Publikation (Broschüre)

Mach mal Pause! Factsheet 04 zur BIBB-/BAuA-Erwerbstätigenbefragung 2012

Arbeiten ohne Unterlass? Ein Plädoyer für die Pause

Mehr als ein Viertel der Beschäftigten in Deutschland lässt seine Pausen bei der Arbeit ausfallen. Das ist ein Ergebnis des Factsheets 04 "Arbeiten ohne Unterlass? - Ein Plädoyer für die Pause" zur BIBB/BAuA-Erwerbstätigenbefragung 2012, das die Bundesanstalt für Arbeitsschutz und Arbeitsmedizin (BAuA) jetzt veröffentlicht hat. Das Factsheet bietet Informationen darüber, welche Erwerbstätigengruppen Pausen besonders oft ausfallen lassen, nennt Gründe dafür und geht auf damit im Zusammenhang stehende Beeinträchtigungen des persönlichen Befindens ein.

In der Regel dürfen Beschäftigte nicht länger als sechs Stunden ohne Ruhepause arbeiten. Die Realität sieht aber ganz anders aus. Weibliche Führungskräfte in Vollzeit sind ganz vorn dabei: Mit 41 Prozent verzichten sie am häufigsten auf ihre Pause, so die BAuA. Auf Platz eins der Berufsgruppen, die ihre Pause häufig ausfallen lassen, stehen Beschäftigte in Gesundheitsberufen (43 Prozent). Auffällig ist, dass die Pause viel öfter bei denen ausfällt, die häufig gefühlsmäßig belastenden Arbeitssituationen ausgesetzt sind (46 Prozent) und mehr als 40 Stunden in der Woche arbeiten (37 Prozent). Ein Teufelskreis, denn damit lassen diejenigen, die die Pause am nötigsten haben, sie am ehesten ausfallen. In körperlich belastenden Berufen wie in der Metall- und Maschinenbaubranche werden mit 16 Prozent viel weniger Pausen geschwänzt.

Die Befragten gaben als häufigsten Grund dafür, ihre Pause ausfallen zu lassen, an, dass die Ruhephase nicht in ihren Arbeitsablauf passen würde. Zugleich berichteten sie über Befindlichkeitsstörungen. Mehr als die Hälfte derjenigen, die Pausen nicht beachten, fühlt sich erschöpft. Psychosomatische Beschwerden wie Kopfschmerzen, Schlafstörungen oder Nervosität treten ebenfalls häufig auf. Die Erschöpfung ist, wenn die Pause ausfällt, viel größer und es dauert länger, nach der Arbeit wieder Energie aufzutanken.
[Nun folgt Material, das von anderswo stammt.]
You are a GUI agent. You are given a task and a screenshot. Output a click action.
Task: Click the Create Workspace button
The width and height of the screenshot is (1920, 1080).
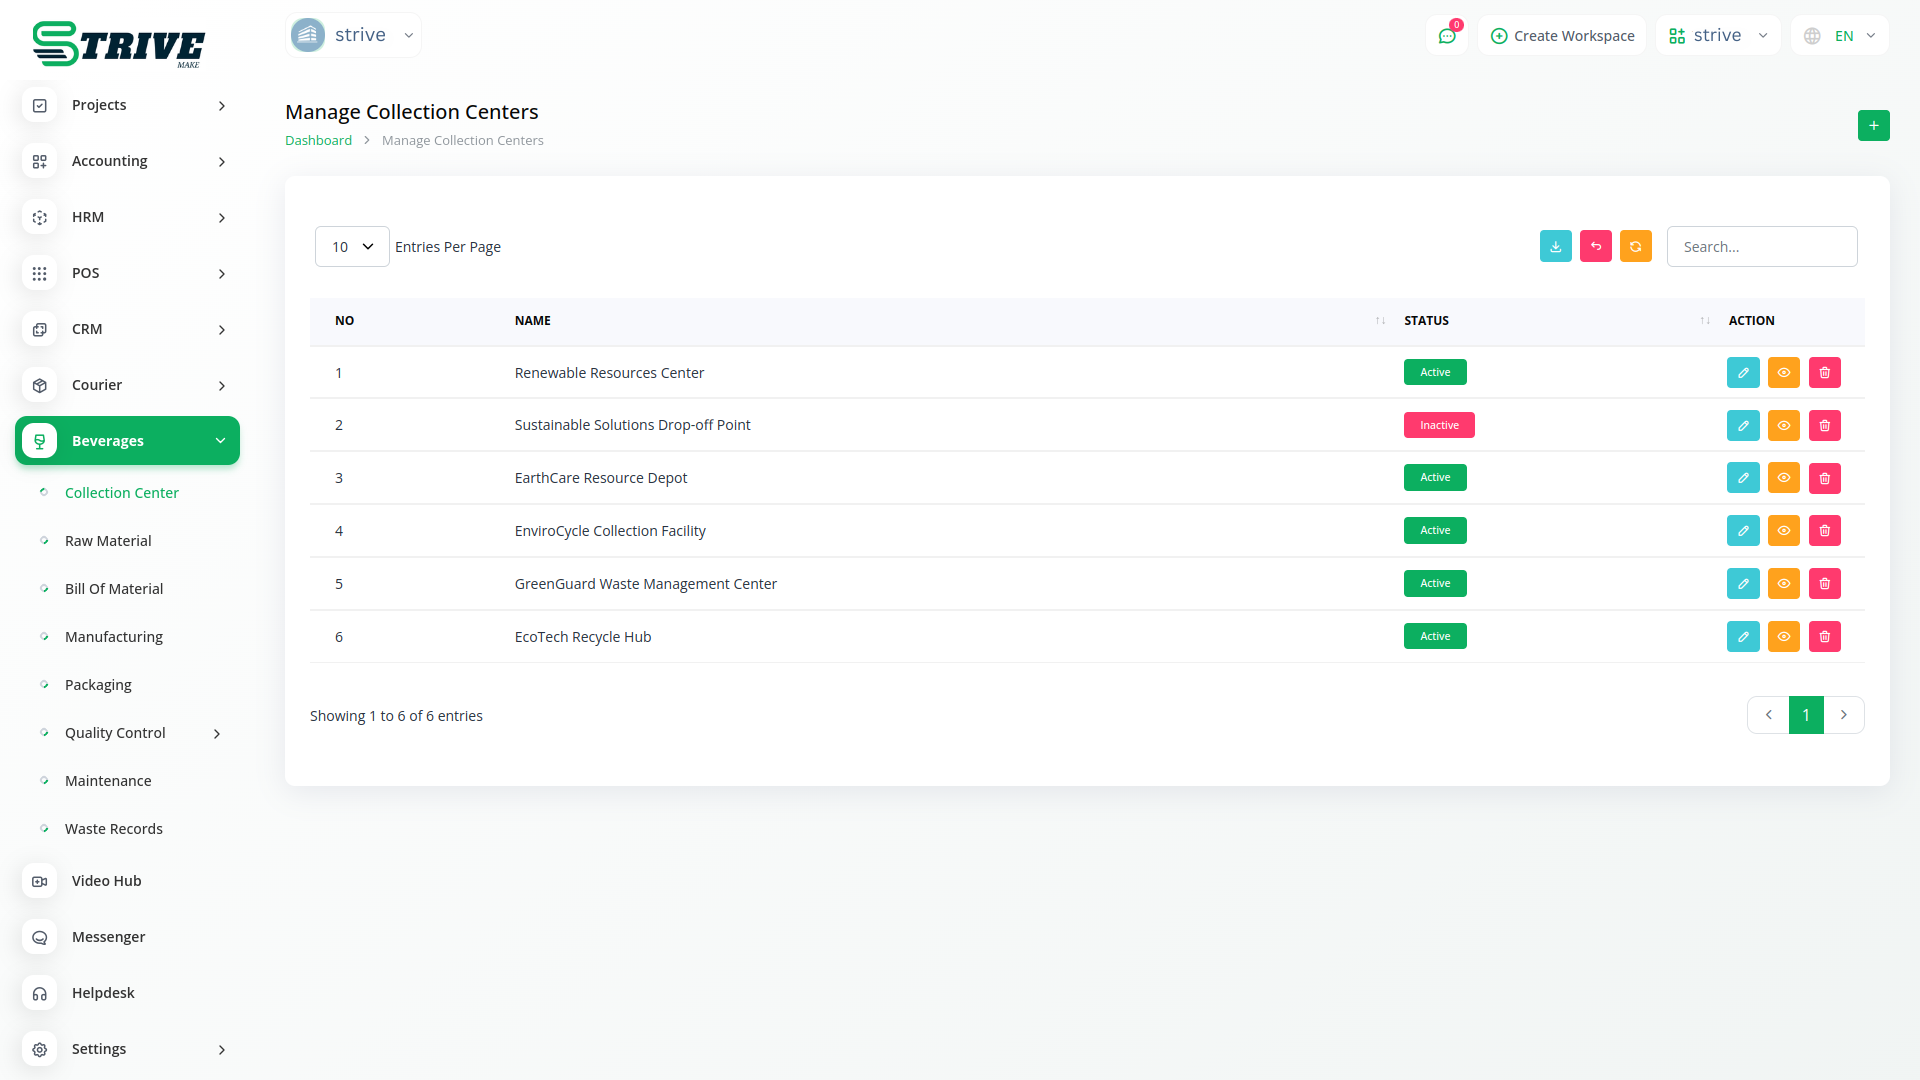pos(1562,36)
Die BAuA zieht folgenden Schluss aus den Umfrageergebnissen: Beschäftigte sollten sich den Sinn von Pausen wieder verstärkt vor Augen führen. Auch wenn die Anforderungen an Beschäftigte steigen: Unternehmen, in denen das Durcharbeiten als besonderes Fleiß- und Leistungsmerkmal gilt, sollten diese Einstellung kritisch hinterfragen.